◆ What to do ◆
Continue the text on the levator palpebrae superioris, starting after its last sentence.

━━━━━ Source text ━━━━━

Muscle in orbit that elevates upper eyelid

The levator palpebrae superioris (elevating muscle of upper eyelid) is the muscle in the orbit that elevates the upper eyelid.

==Structure==
The levator palpebrae superioris originates from inferior surface of the lesser wing of the sphenoid bone, just above the optic foramen. It broadens and decreases in thickness (becomes thinner) and becomes the levator aponeurosis. This portion inserts on the skin of the upper eyelid, as well as the superior tarsal plate. It is a skeletal muscle. The superior tarsal muscle, a smooth muscle, is attached to the levator palpebrae superioris, and inserts on the superior tarsal plate as well.

=== Blood supply ===
The levator palpebrae superioris receives its blood supply from branches of the ophthalmic artery, specifically, muscular branches and the supraorbital artery. Blood is drained into the superior ophthalmic vein.

===Nerve supply===
The levator palpebrae superioris receives motor innervation from the superior division of the oculomotor nerve. The smooth muscle that originates from its undersurface, called the superior tarsal muscle is innervated by postganglionic sympathetic axons from the superior cervical ganglion.

━━━━━ Data for review ━━━━━

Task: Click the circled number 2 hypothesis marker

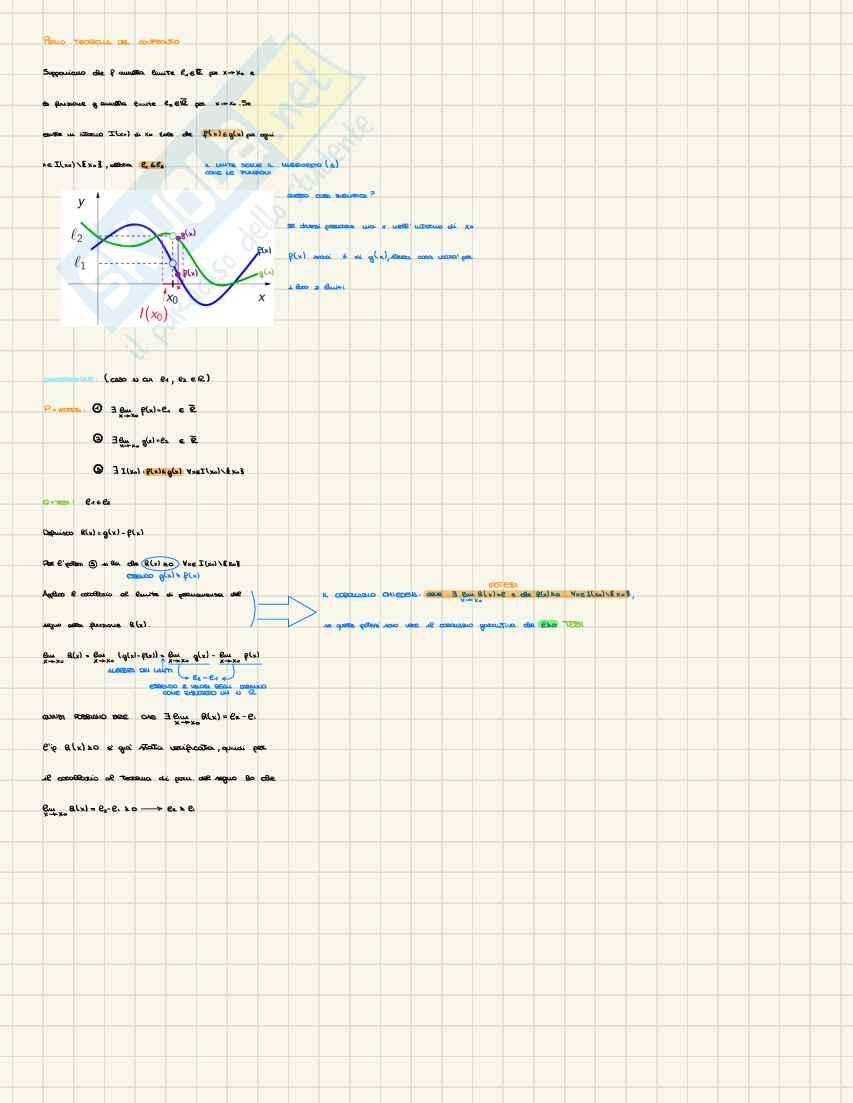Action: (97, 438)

━━━━━
━━━━━ Data for review ━━━━━

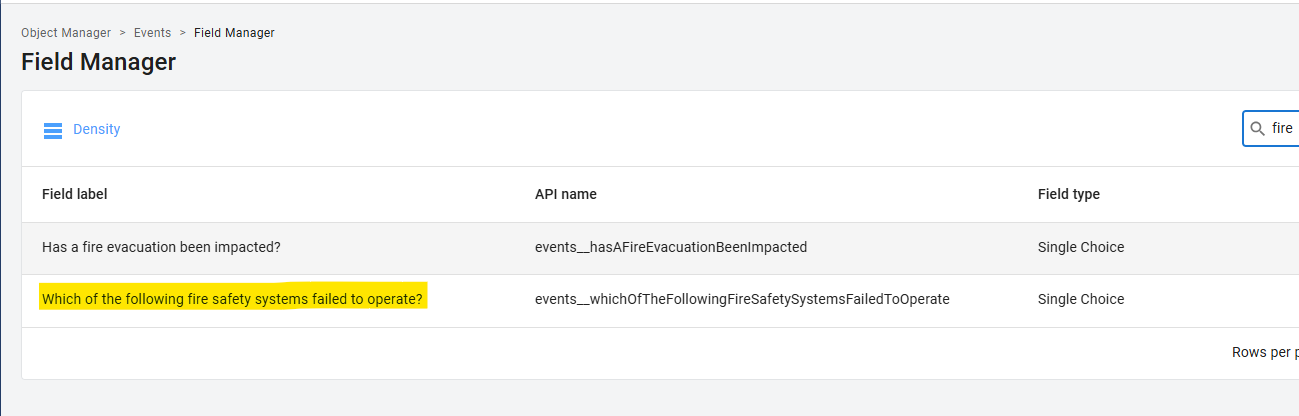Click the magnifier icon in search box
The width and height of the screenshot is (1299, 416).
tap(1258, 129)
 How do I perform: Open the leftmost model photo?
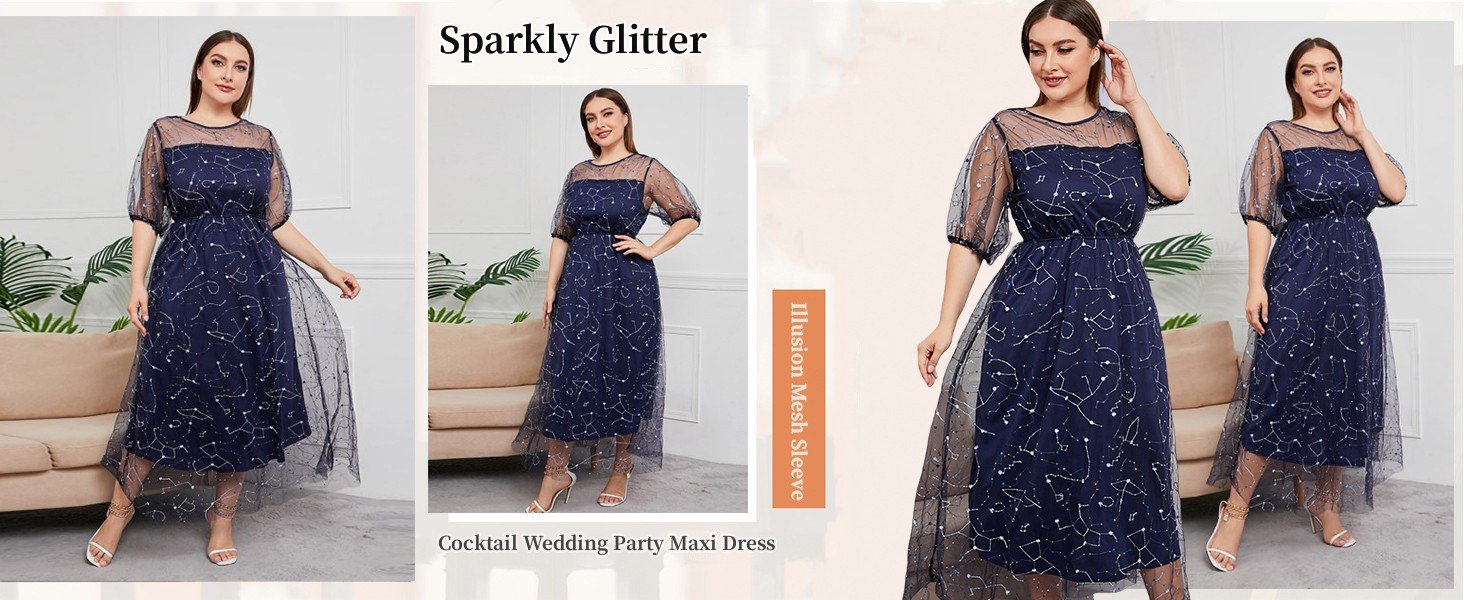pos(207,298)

━━━━━

◆ Reply ◆
==Function==
The levator palpebrae superioris elevates the upper eyelid.

==Clinical significance==
Damage to this muscle or its innervation can cause ptosis, which is drooping of the eyelid. Lesions in CN III can cause ptosis, because without stimulation from the oculomotor nerve the levator palpebrae cannot oppose the force of gravity, and the eyelid droops.

Ptosis can also result from damage to the adjoining superior tarsal muscle or its sympathetic innervation. Such damage to the sympathetic supply occurs in Horner's syndrome and presents as a partial ptosis. It is important to distinguish between these two very different causes of ptosis. This can usually be done clinically without issue, as each type of ptosis is accompanied by other distinct clinical findings.

The ptosis seen in paralysis of the levator palpebrae superioris is usually more pronounced than that seen due to paralysis of the superior tarsal muscle.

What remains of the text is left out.